Numbers 23:10; Judges 16:30; 1 Kings 20:32.
3 times, beast.
Leviticus 24:18.
2 times, ghost.
Job 11:20; Jeremiah 15:9.
1 time, fish.
Isaiah 19:10.
One or more times as various
forms of the personal pronouns. (These figures
are from Youngs Analytical Concordance.)
Are other creatures
besides man called living souls?
So God created the
great creatures of the sea and every living and
moving thing with which the water teems,
according to their kinds, and every winged bird
according to its kind. And God saw that it was
good. Genesis 1:21. Now the Lord God
had formed out of the ground all the beasts of
the field and all the birds of the air. He
brought them to the man to see what he would name
them; and whatever the man called each living
creature, that was its name. Genesis 2:19.
Note Look up the nine
instances of nephesh, soul,
translated as creature, and you will
see that they all refer to animals as living
creatures, or, as the words might have been
translated, living souls. On
the phrase nephesh chayyah, living soul or
creature in Genesis 1:24, Adam Clarke says:
A general term to express all creatures
endued with animal life, in any of its infinitely
varied graduations, from the half-reasoning elephant
down to the stupid potto, or lower still,
to the polype, which seems equally to
share the vegetable and animal life.
An examination of the
various occurrences of nephesh in the Old
Testament shows that nephesh describes the
individual rather than being a constituent part
of the individual. It would be more correct,
therefore, to say that a man is a nephesh,
or soul, than that he has a nephesh,
or, soul. True, the expressions
my soul, thy soul, his
soul, etc, occurs frequently, but in most
cases these are simply idiomatic expressions
meaning myself, thyself,
himself, etc. Translators recognizing
this have at times substituted the personal
pronoun. For examples see Psalm 35:25; Proverbs
6:16; 16:26; Isaiah 5:14.
In other instances nephesh
means life. Where such is its
meaning my soul would mean
my life, thy soul, etc.
See 2 Samuel 1:9; Jeremiah 4:30; etc.
In the New Testament the
word translated soul is the Greek psuche.

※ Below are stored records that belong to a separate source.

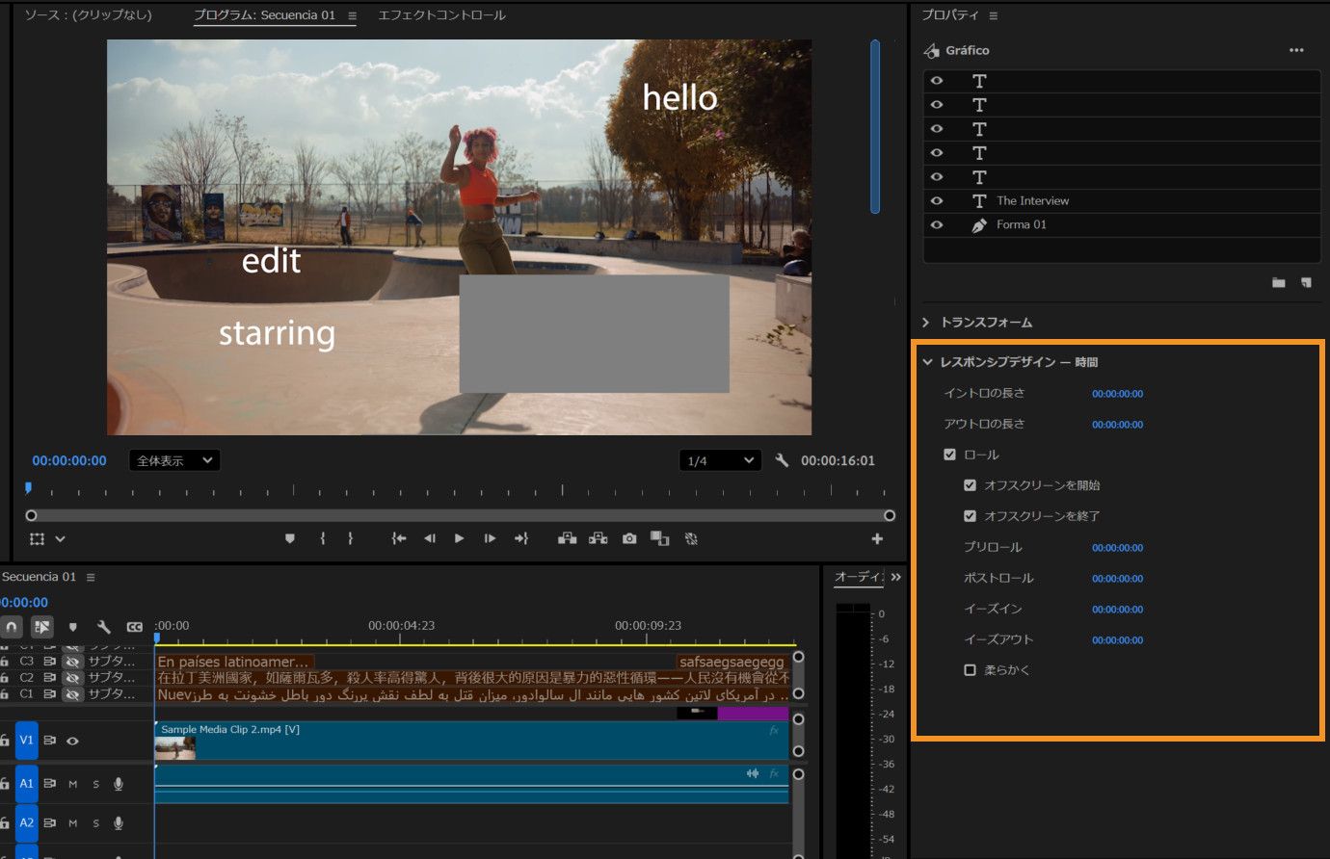Click the Lift button in program monitor
Viewport: 1330px width, 859px height.
coord(567,539)
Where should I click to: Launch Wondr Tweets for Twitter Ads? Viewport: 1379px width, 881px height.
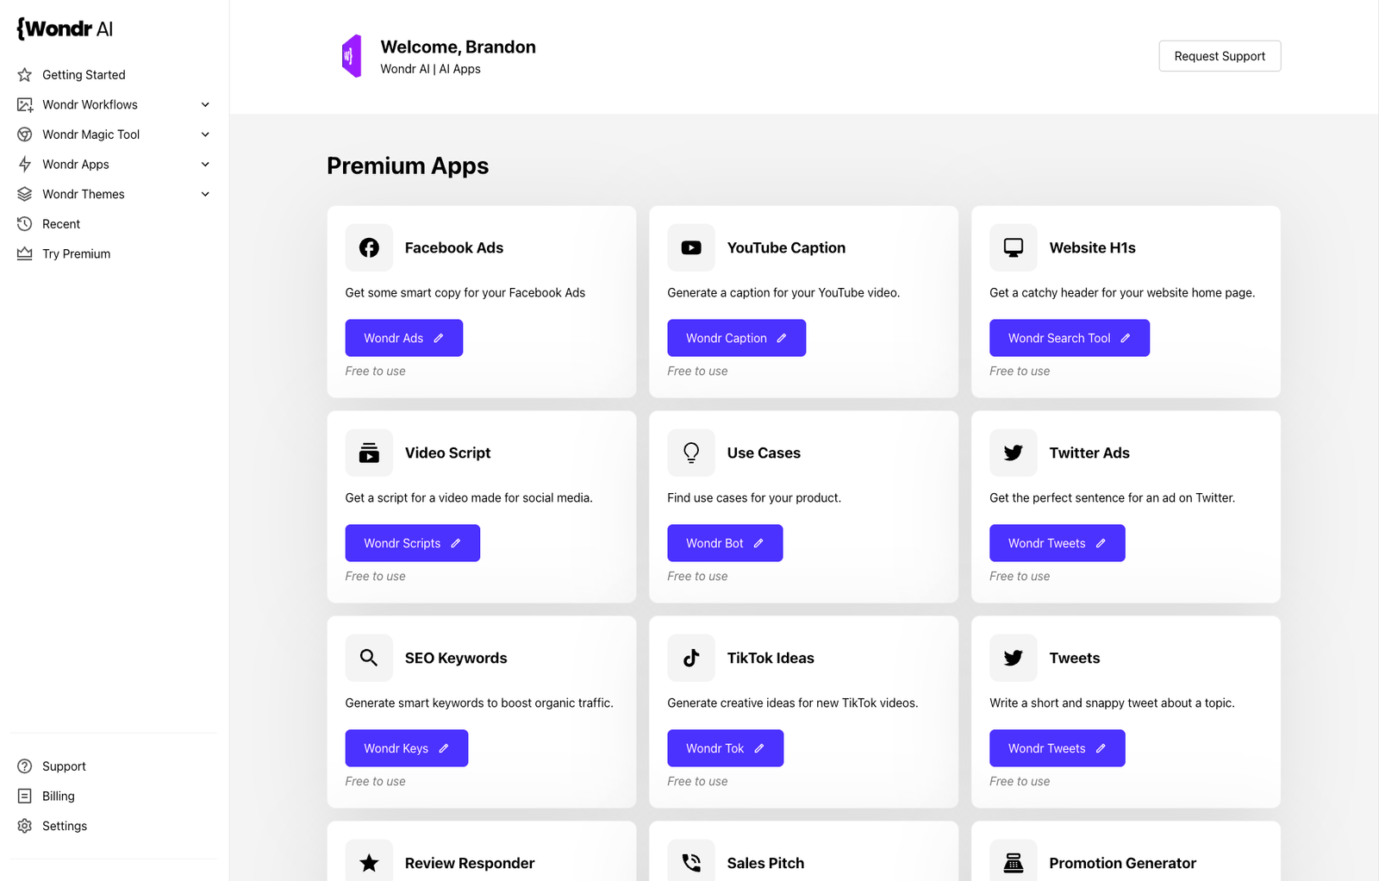(1057, 543)
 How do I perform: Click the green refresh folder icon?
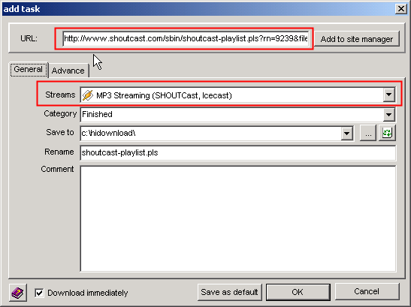point(387,133)
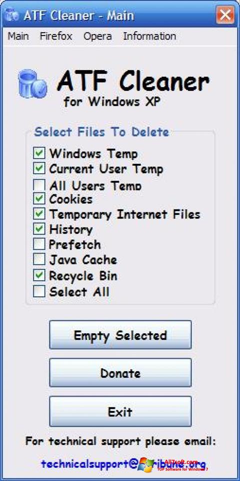Enable the All Users Temp checkbox
The image size is (240, 481).
pyautogui.click(x=39, y=185)
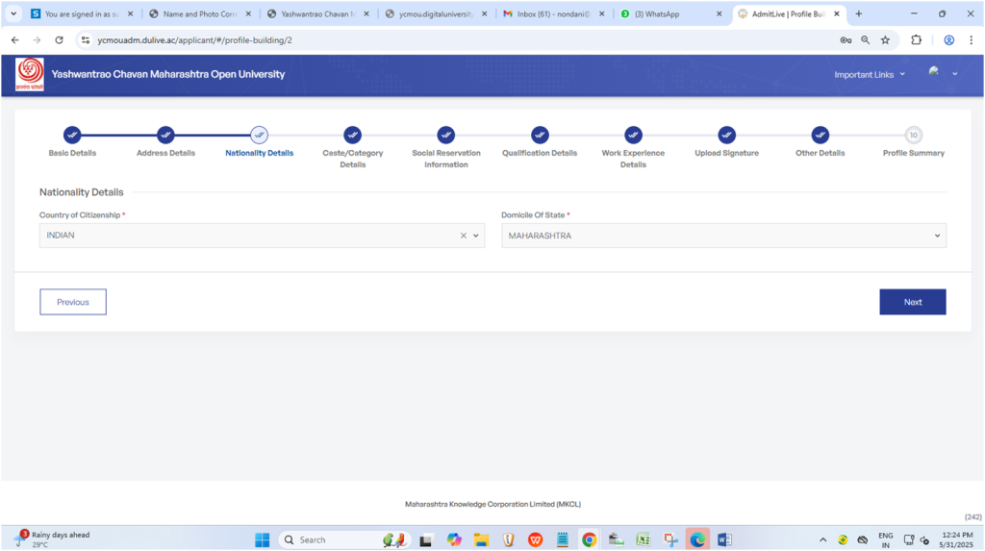Open the user profile dropdown in header
Image resolution: width=985 pixels, height=551 pixels.
click(x=943, y=74)
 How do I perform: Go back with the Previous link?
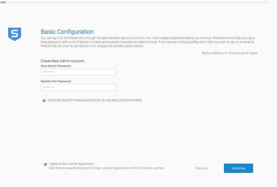tap(201, 168)
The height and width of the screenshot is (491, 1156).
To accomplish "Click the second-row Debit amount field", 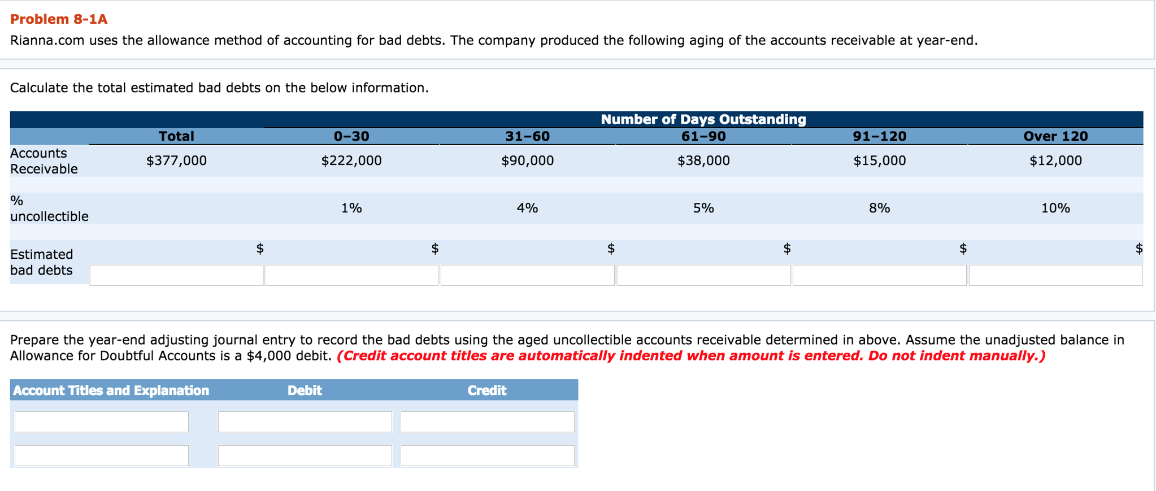I will tap(305, 455).
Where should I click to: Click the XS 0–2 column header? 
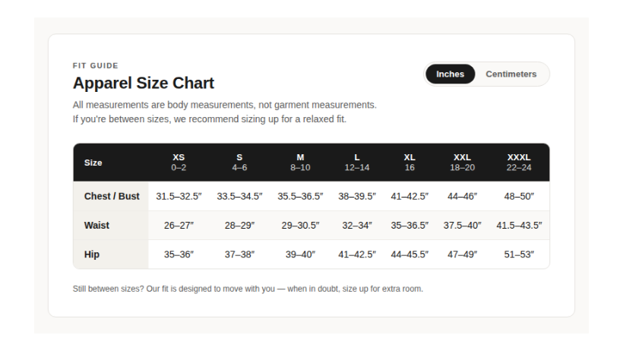(179, 163)
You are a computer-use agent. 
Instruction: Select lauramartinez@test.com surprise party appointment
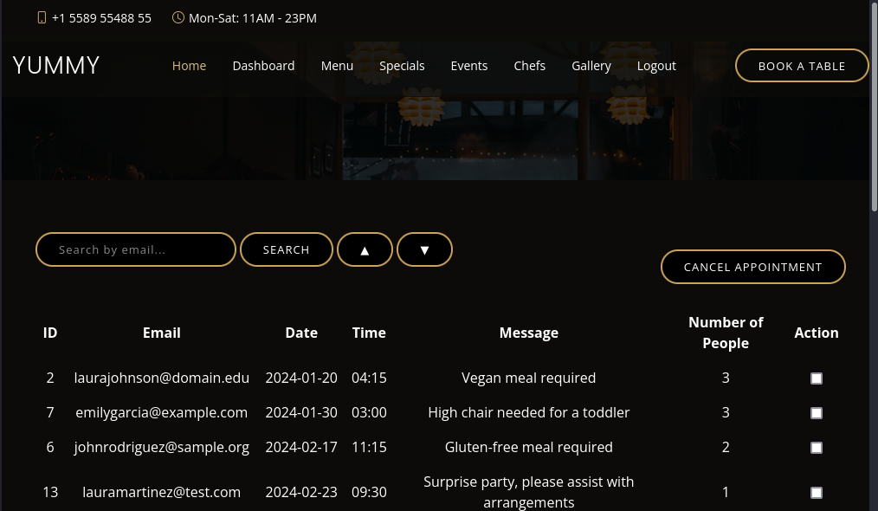click(x=817, y=492)
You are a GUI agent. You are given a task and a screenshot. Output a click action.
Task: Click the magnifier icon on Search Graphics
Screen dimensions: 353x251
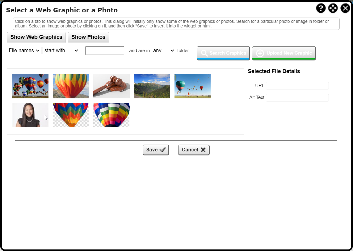[x=204, y=53]
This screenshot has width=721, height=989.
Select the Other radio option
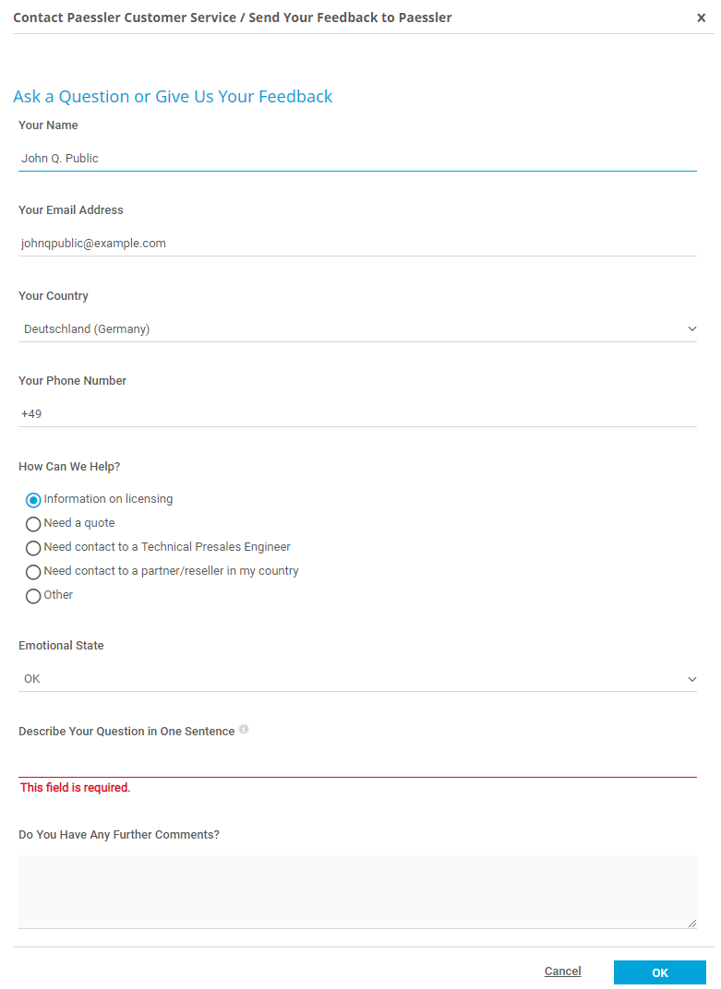(33, 596)
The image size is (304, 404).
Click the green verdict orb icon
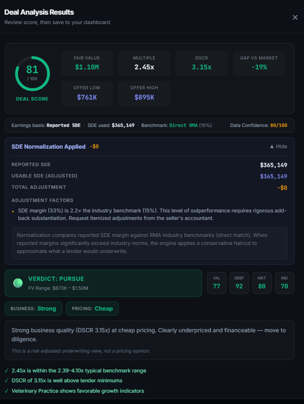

This is the word that in the Septuagint, the
Greek translation of the Hebrew Old Testament,
translates the Hebrew word nephesh. New
Testament writers used psuche as the
equivalent of nephesh, and did not
attach to psuche the pagan Greek concept
of the allegedly immortal part of a man as
opposed to his body or perishable part. Psuche
is rendered by the following words in our King
James Version:
58 times, soul.
40 times, life.
For example: Mark 3:4; 10:45; Luke 6:8; 9:56;
John 13:37; Romans 11:3; Revelation 8:9; 12:11.
3 Times, mind.
Acts 14:2; Philippians 1:27; Hebrews 12:3.
1 time, heart.
Ephesians 6:6.
1 time, heartily
(literally, from the soul) Colossians
3:23.
Psuche is also used
once in John 10:24 and in 2 Corinthians 12:15, in
idiomatic phrases that are properly translated by
the personal pronoun.
Do others besides man have the
breath of Life?
Every living thing
that moved on the earth perished birds,
livestock, wild animals, all creatures that swarm
over the earth, and all mankind. Everything on
dry land that had the breath of life in its
nostrils died. Genesis 7:21,22.
When man gives up this spirit,
what becomes of it?
And the dust returns
to the ground it came from, and the spirit
returns to God who gave it.
Ecclesiastes 12:7.
Note The word
translated breath is ruach, which
is defined in Gesenius Lexicon as Ruach:
(1) Spirit, breath, (a)
Breath of the mouth
Hence used of anything
quickly perishing
Often used of the vital
spirit
(b) Breath of the nostrils,
snuffling, snorting
Hence anger
(c)
Breath of air, air in motion, i.e., breeze
(2) Psuche anima, breath,
life, the vital principle, which shows itself in
the breathing of the mouth and nostrils (see No.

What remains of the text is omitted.